KALAMANTHANA, Palangka Raya – Perkembangan usaha kuliner di Kota Palangka Raya terus menunjukkan tren positif. Beragam jenis usaha mulai dari makanan tradisional, kafe, hingga kuliner kreatif yang menyasar kalangan muda semakin bermunculan dan mendapat respons baik dari masyarakat.
Anggota Komisi III DPRD Kota Palangka Raya, Jati Asmoro menilai pertumbuhan sektor kuliner tersebut perlu mendapat dukungan serius dari pemerintah daerah agar mampu memberikan dampak ekonomi yang lebih luas bagi masyarakat.
“UMKM kuliner sudah terbukti mampu menyerap tenaga kerja dan menggerakkan ekonomi lokal,” ujarnya, Senin (25/5/2026).
Politisi Partai Gerakan Indonesia Raya itu menekankan pentingnya dukungan pemerintah dalam aspek promosi dan pemasaran produk UMKM kuliner agar mampu bersaing di pasar yang lebih luas.
Selain itu, menurutnya kemudahan proses perizinan usaha juga menjadi faktor penting agar pelaku usaha dapat berkembang secara legal, profesional, dan berkelanjutan.
“Pemerintah perlu memberikan dukungan nyata, terutama dalam mempermudah perizinan usaha dan membantu promosi produk kuliner lokal agar semakin dikenal masyarakat,” katanya.
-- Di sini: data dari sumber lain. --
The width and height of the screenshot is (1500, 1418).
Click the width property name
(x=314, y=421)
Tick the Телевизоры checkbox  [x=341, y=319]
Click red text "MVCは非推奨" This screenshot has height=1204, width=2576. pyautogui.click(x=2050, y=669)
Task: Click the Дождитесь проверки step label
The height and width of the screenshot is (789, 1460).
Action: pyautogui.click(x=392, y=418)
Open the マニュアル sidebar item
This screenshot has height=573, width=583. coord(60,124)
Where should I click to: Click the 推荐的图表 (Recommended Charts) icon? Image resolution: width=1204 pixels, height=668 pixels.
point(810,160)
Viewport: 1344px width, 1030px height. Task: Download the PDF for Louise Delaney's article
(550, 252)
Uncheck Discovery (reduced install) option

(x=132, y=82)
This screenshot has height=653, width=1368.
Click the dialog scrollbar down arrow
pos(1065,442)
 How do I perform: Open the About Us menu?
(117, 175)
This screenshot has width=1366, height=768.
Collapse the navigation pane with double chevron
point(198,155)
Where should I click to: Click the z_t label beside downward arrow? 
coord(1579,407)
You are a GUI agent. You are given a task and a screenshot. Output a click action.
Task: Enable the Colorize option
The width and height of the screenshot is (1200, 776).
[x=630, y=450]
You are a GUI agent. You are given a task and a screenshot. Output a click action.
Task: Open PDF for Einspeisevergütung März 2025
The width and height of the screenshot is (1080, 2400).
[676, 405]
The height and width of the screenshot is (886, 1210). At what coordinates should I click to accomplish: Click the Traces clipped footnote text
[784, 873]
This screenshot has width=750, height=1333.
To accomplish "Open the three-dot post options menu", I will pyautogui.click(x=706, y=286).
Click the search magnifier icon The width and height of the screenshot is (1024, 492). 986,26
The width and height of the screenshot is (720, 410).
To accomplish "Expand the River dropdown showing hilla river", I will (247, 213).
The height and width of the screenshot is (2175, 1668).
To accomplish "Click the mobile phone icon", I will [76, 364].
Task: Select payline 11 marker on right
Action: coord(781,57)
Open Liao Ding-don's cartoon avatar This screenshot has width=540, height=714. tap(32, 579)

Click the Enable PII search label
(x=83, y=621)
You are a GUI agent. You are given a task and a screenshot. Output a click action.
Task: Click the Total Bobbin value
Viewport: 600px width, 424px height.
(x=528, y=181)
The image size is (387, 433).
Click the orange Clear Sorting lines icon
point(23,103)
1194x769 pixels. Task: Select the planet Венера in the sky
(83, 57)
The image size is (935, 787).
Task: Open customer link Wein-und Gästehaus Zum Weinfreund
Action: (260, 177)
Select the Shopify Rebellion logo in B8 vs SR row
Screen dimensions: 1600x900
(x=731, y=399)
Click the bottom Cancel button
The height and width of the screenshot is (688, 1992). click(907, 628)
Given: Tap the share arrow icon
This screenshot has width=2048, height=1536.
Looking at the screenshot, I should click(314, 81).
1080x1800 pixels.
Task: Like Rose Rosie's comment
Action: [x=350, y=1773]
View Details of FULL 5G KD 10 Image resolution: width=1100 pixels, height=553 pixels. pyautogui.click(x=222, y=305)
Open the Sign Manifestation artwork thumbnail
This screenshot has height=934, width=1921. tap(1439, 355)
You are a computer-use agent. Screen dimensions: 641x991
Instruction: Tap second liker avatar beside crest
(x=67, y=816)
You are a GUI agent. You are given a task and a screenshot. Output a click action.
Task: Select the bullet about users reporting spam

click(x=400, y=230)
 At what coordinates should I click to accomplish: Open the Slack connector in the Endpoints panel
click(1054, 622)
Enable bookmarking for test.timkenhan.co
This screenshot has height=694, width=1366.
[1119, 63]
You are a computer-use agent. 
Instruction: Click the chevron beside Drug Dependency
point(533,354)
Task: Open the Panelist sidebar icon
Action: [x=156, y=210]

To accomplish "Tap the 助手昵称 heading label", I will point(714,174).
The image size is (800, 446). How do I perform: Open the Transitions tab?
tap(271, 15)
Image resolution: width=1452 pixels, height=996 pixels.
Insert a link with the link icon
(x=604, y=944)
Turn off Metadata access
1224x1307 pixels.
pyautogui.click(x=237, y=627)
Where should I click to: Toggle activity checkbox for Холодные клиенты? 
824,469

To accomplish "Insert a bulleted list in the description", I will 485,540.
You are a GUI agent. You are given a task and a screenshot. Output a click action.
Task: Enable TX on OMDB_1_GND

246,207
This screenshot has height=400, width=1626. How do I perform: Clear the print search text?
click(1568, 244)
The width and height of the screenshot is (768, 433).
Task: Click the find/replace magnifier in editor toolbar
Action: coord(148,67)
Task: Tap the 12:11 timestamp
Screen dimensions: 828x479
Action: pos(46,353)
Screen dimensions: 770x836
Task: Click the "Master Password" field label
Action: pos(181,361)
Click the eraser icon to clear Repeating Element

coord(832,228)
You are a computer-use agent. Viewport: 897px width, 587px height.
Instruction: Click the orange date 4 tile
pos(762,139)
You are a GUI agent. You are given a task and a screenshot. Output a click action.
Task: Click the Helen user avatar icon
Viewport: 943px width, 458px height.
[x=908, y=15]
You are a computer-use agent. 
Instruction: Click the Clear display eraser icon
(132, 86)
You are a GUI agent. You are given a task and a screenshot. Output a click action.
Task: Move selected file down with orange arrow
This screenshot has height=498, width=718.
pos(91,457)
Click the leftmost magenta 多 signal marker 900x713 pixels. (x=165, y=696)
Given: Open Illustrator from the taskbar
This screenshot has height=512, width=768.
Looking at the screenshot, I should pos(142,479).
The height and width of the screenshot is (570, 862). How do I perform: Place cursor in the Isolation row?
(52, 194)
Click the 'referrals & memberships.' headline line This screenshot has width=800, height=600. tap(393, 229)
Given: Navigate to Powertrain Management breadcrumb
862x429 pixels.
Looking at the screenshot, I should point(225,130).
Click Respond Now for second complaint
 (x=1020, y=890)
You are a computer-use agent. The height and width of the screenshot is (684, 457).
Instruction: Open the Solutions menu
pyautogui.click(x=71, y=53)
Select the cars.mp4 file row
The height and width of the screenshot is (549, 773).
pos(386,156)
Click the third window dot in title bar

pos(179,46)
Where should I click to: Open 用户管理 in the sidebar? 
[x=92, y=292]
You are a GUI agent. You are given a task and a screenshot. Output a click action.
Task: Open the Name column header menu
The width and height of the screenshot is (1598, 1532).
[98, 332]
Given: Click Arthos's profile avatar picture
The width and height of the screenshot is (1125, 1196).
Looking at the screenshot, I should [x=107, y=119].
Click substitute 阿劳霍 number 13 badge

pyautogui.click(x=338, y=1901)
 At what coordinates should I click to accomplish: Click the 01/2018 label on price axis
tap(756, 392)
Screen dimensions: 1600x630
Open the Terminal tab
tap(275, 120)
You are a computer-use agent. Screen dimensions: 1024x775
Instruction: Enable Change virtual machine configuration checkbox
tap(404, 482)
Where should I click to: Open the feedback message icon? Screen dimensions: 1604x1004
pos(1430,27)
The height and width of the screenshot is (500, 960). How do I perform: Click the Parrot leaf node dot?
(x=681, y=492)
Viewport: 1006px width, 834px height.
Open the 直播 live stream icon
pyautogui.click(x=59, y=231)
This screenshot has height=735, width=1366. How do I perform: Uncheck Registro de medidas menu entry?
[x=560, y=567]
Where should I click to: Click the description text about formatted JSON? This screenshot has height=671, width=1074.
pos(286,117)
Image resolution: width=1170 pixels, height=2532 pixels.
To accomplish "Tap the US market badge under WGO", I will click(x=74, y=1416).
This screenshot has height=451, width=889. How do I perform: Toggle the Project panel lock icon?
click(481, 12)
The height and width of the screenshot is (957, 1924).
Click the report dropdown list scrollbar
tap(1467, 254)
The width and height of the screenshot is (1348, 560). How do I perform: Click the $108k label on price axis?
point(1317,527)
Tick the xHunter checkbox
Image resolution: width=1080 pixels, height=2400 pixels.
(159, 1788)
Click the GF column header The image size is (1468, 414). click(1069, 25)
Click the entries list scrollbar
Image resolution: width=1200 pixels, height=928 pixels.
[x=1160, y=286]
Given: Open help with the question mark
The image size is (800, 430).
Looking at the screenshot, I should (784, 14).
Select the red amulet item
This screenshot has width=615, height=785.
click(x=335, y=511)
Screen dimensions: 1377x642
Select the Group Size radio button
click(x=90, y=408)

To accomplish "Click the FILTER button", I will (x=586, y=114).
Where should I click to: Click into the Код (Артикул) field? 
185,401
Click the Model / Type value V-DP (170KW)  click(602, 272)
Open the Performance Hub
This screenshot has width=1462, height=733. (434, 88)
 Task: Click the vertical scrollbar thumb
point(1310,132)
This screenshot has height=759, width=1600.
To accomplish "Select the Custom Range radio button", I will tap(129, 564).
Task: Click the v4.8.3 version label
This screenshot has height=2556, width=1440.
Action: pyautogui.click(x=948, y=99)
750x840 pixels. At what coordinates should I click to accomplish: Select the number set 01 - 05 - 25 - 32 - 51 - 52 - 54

Jati menambahkan keberadaan UMKM kuliner tidak hanya menopang ekonomi keluarga, tetapi juga berkontribusi terhadap peningkatan pendapatan daerah melalui pertumbuhan sektor ekonomi kreatif.
Ia juga mendorong peningkatan kualitas sumber daya manusia bagi pelaku usaha kuliner melalui pelatihan dan pendampingan usaha secara berkelanjutan agar UMKM mampu mengelola bisnis dengan lebih profesional dan memiliki daya saing tinggi.
Selain itu, Jati mengajak pelaku usaha memanfaatkan perkembangan teknologi digital untuk memperluas pasar dan meningkatkan penjualan produk kuliner melalui media sosial maupun platform digital. (Mit).